___ Supplied records

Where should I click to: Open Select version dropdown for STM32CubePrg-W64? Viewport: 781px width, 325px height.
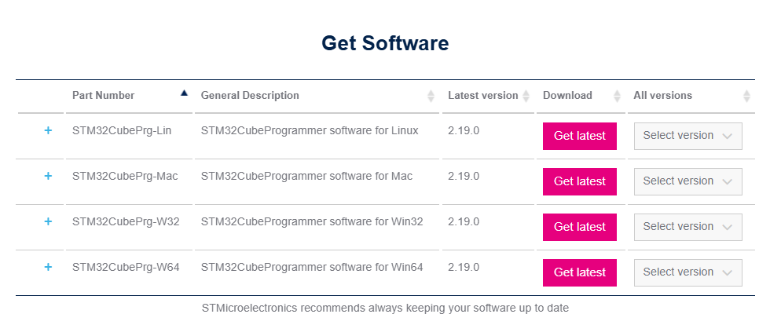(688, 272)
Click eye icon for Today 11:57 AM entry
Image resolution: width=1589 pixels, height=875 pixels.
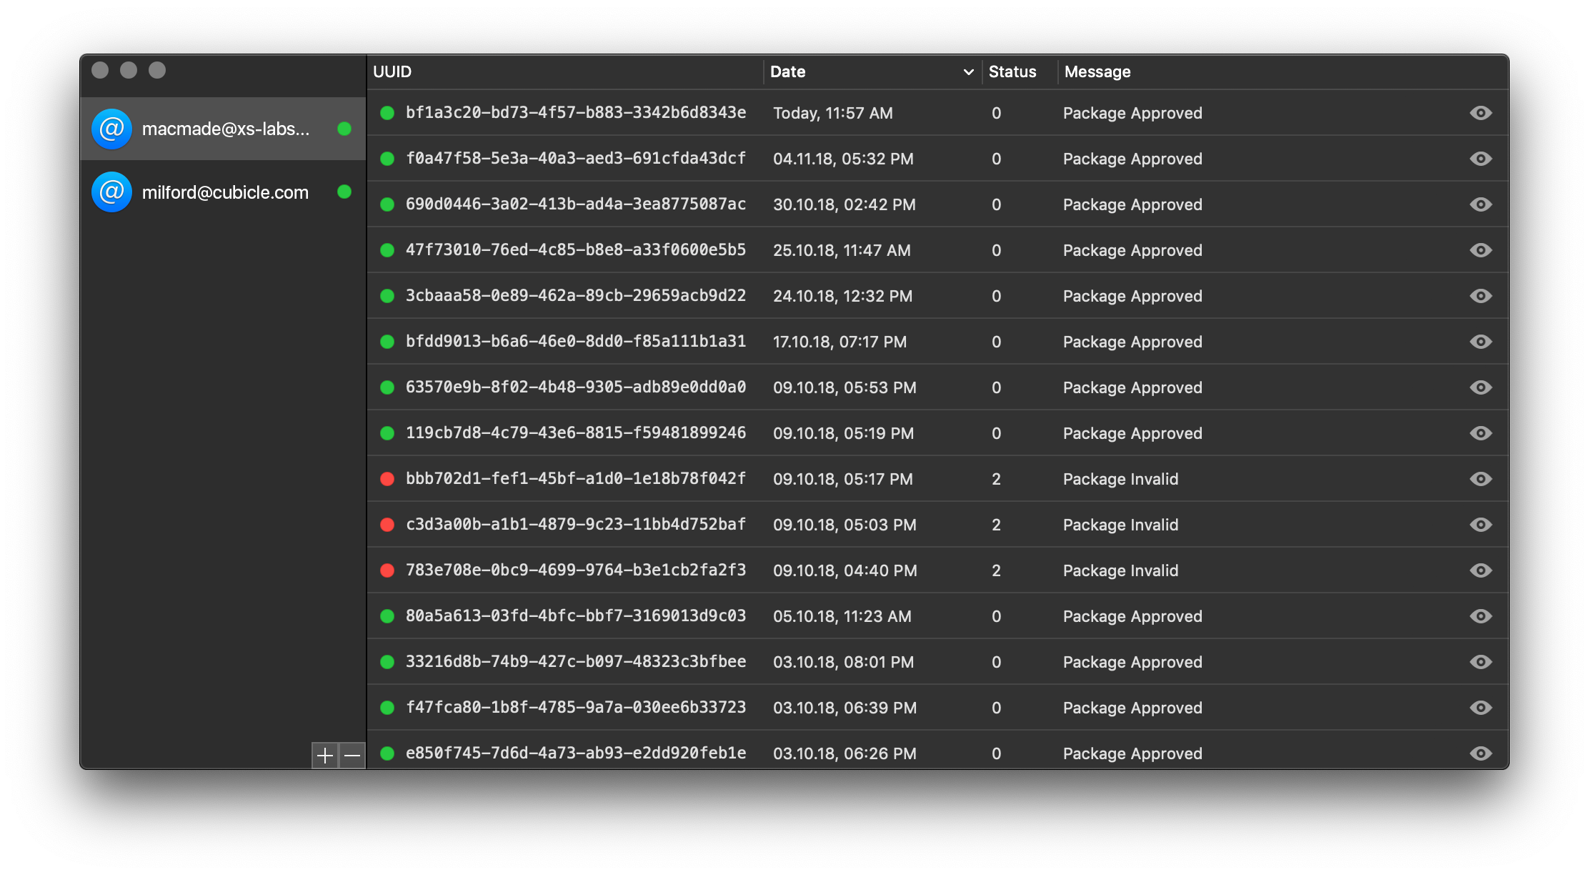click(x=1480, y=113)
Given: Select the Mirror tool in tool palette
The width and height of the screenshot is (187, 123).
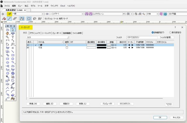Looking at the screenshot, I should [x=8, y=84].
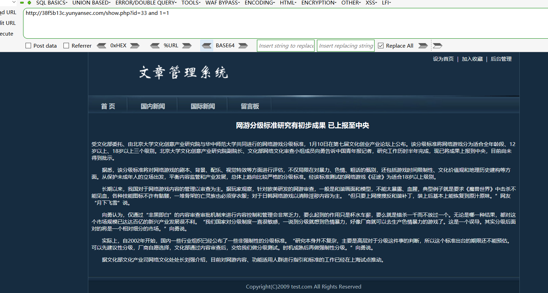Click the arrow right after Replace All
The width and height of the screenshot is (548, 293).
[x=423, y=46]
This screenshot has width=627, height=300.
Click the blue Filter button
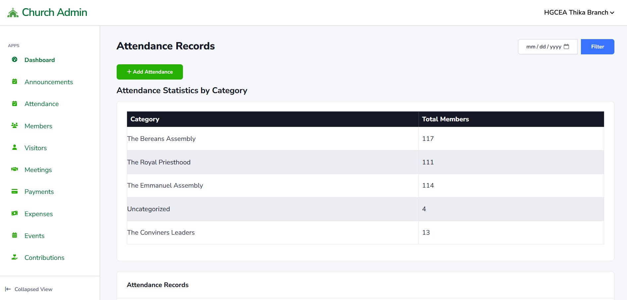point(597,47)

______
___ Supplied records

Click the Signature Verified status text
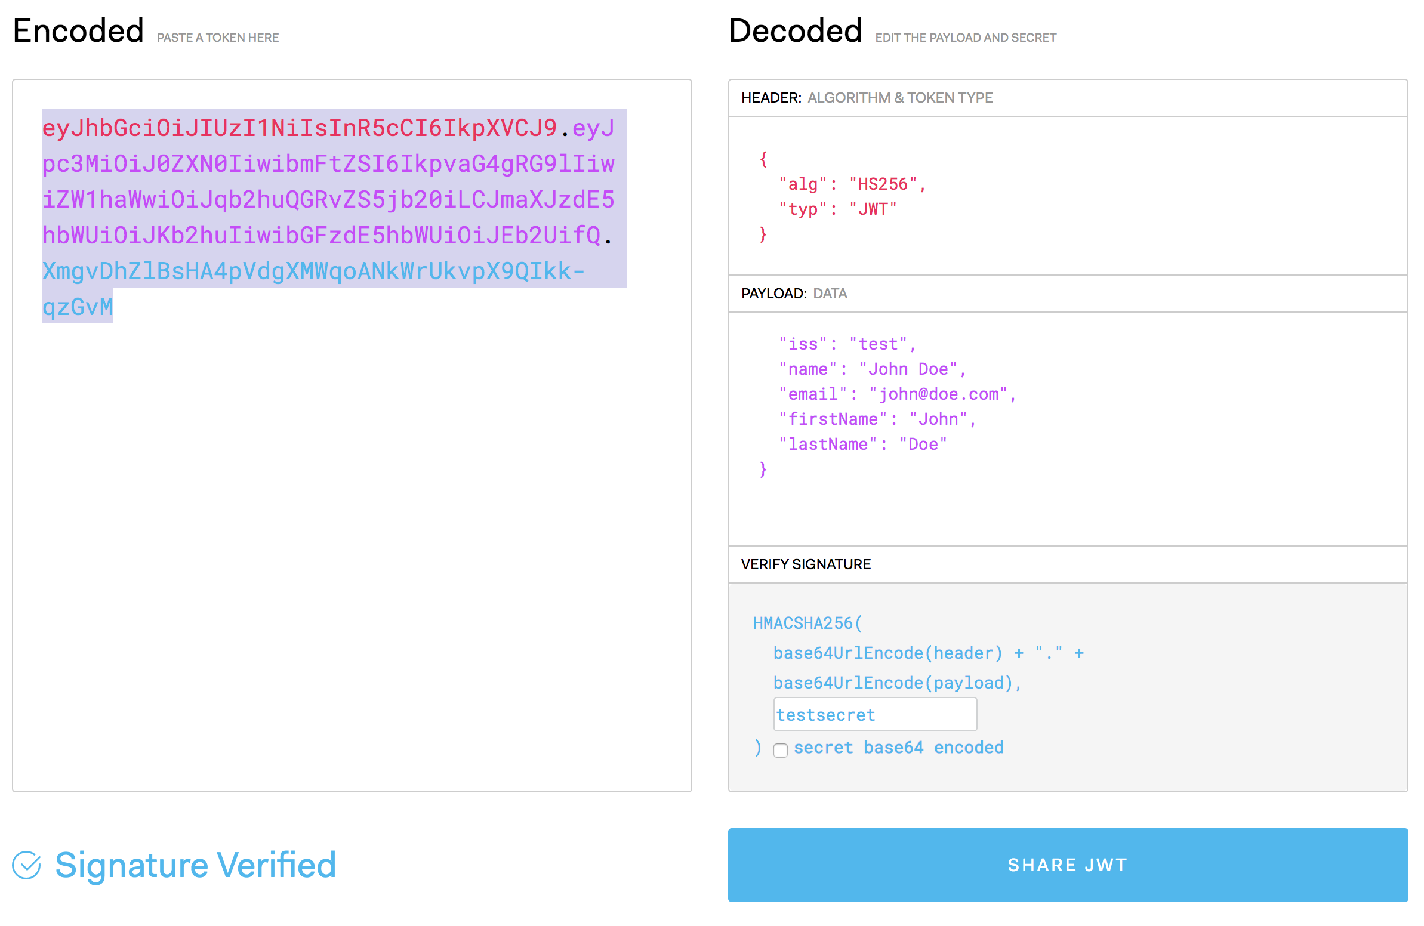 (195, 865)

______
___ Supplied records

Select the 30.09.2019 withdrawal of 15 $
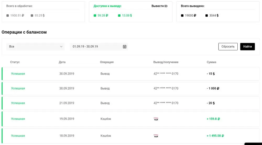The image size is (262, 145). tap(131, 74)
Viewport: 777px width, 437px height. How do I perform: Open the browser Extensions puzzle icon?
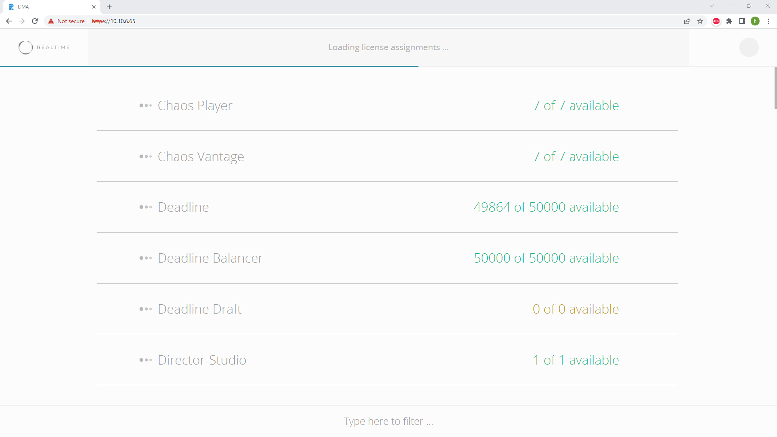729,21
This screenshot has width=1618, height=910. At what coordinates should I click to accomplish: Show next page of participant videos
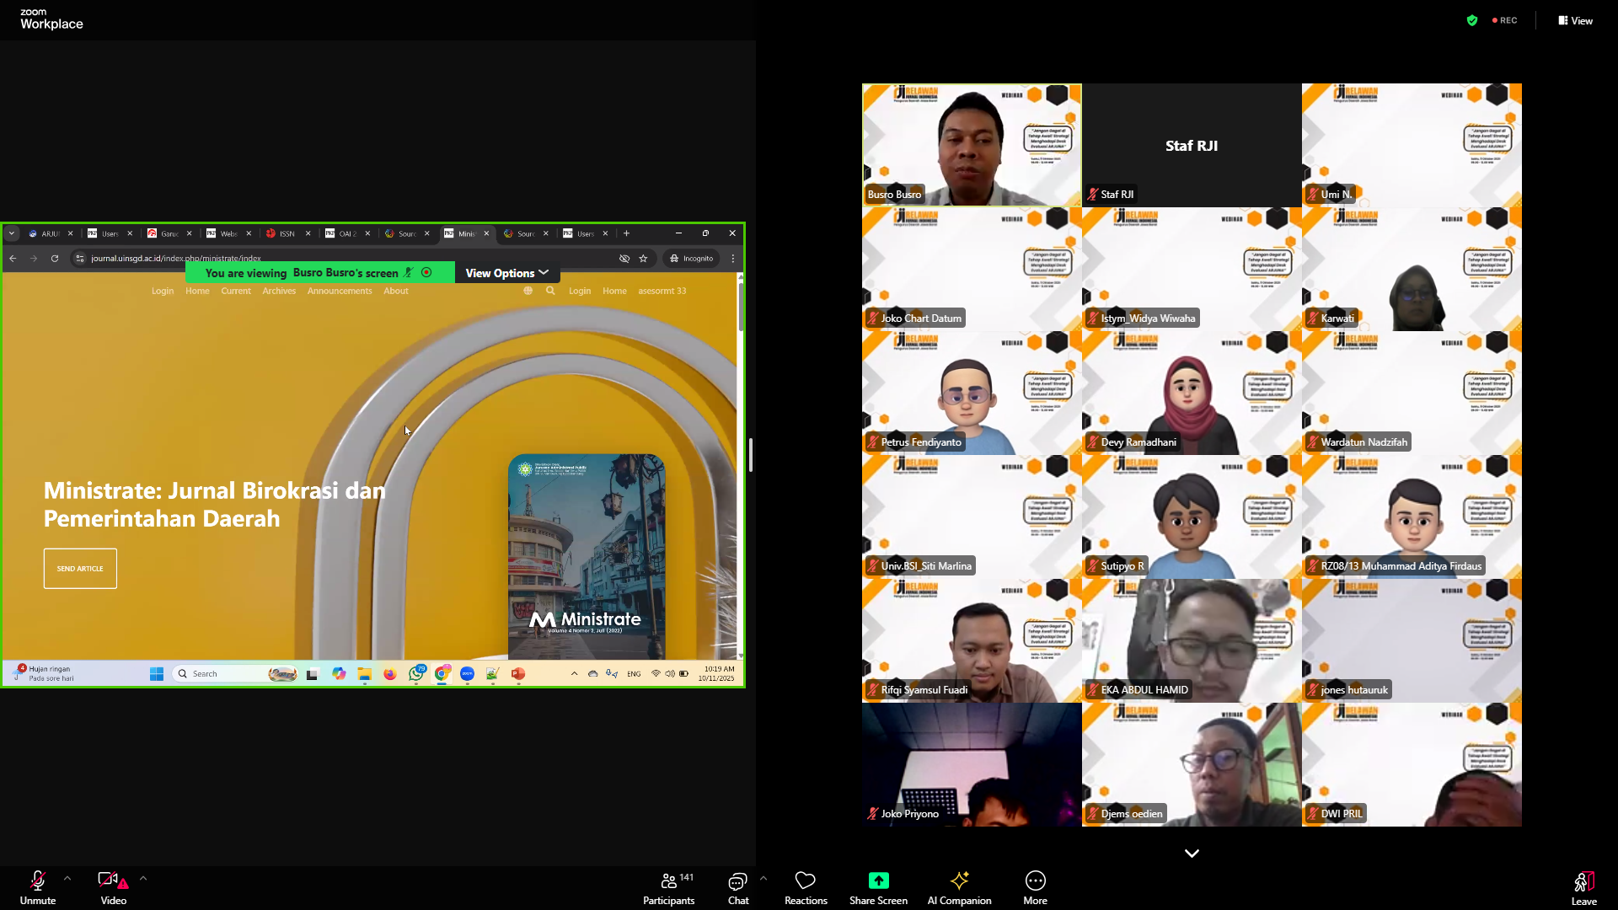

______

Do this: Reproduce the data verbatim, starting at the line containing "Click eye icon for Today 11:57 AM entry" and ending at the line containing "point(597,47)", with both of those lines included. Leave out the pictures.

Expected answer:
Click eye icon for Today 11:57 AM entry
Image resolution: width=1589 pixels, height=875 pixels.
click(x=1480, y=113)
Given: Select the Mirror tool in tool palette
The width and height of the screenshot is (187, 123).
Looking at the screenshot, I should [x=8, y=84].
Click the arrow right after Replace All
The width and height of the screenshot is (548, 293).
[x=423, y=46]
This screenshot has width=627, height=300.
Click the blue Filter button
point(597,47)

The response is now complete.